Holly: He’s Nate, he makes sense out of money. This is Dollars and Nonsense. If you follow the herd, you will be slaughtered.
Nate: All right, welcome back to the show. We’re excited to be here with you all today. And we’re actually going to be discussing a topic that for all of you, infinite banking fundamentalists, who’ve been around for a long time, clients of ours and so forth. You’ve probably run across this, but it’s always just a good reminder we should always keep in front of us as we make decisions on how to purchase things. Because Holly, I don’t think a lot of people outside until Nelson Nash wrote the book called Becoming Your Own Banker. And really created this concept, the idea that you finance everything that you buy, you don’t get that really from anywhere in a very layman’s terms, the way that Nelson Nash discusses it in his book.
Holly: Now. And I think through reality is even talking to individuals that are new to the concept or even old to the concept. I think it’s easy to forget Nate, that every single purchase we make we are financing it. We’re either pulling money out of our bank account or we’re using somebody else’s money to pay for it like a house. So the bottom line is you’re financing everything, you have to have money to do it. And in today’s society, a lot of us have, even in order to finance it, we don’t necessarily have the money but we have a credit card. And so we put it on the credit card or we borrow the money from somebody else to be able to buy it.

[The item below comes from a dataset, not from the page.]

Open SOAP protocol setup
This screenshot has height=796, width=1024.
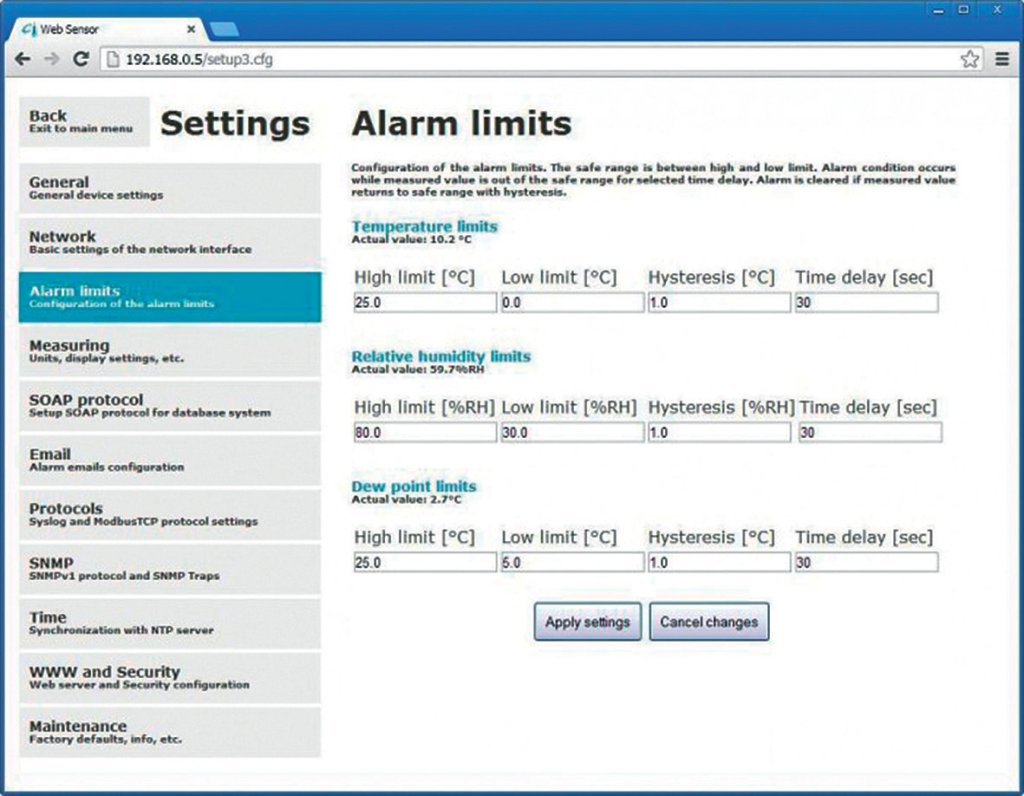(169, 405)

Nate: I think probably in economic circles, the term could be used to describe it called opportunity cost. There’s a real opportunity cost to everything we decide to do. And Nelson Nash has made it very clear. And by the way, this is one of the fundamental things you have to actually comprehend, understand, and buy into early on in your infinite banking journey for a lot of things end up making sense as you actually practice this thing. And I think we can talk about that in a little bit, but essentially the idea here is that you finance everything that you buy. There’s really only two ways to make a purchase that we know of in this life. You either build up cash in an account and withdraw money from that account to make a purchase, or you borrow somebody else’s money to make a purchase.

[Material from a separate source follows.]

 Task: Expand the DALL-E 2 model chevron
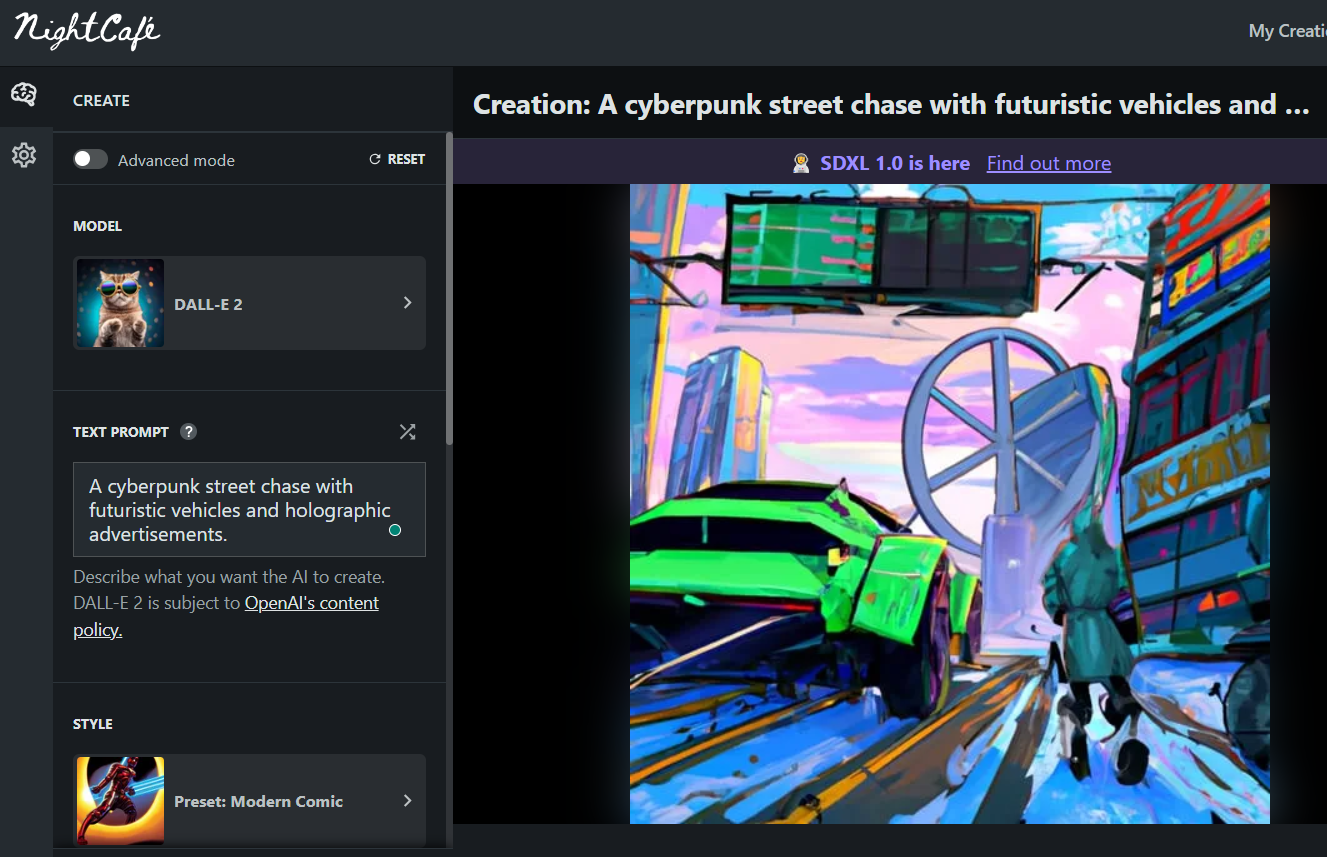(407, 303)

Everybody knows when I borrow somebody else’s money, I have to pay them interest. So we think of that as financing the purchase, I’m going to use their financing package, I’m going to borrow their money to buy a car, or a computer, or a TV, or whatever that people are financing these days. And I’m going to pay them back with interest. What we don’t always comprehend or understand while we’re just living life is that, hey, whenever I pay cash for something, I may not be paying anybody any interest. However, that money is gone forever. And I will never be able to earn interest on that money ever again. So I’m stuck with these two options, I either pay cash and lose any interest I could have earned, or I borrow somebody else’s money and I have to pay them interest. So really both options are kind of sitting here and they’re in a similar playing field.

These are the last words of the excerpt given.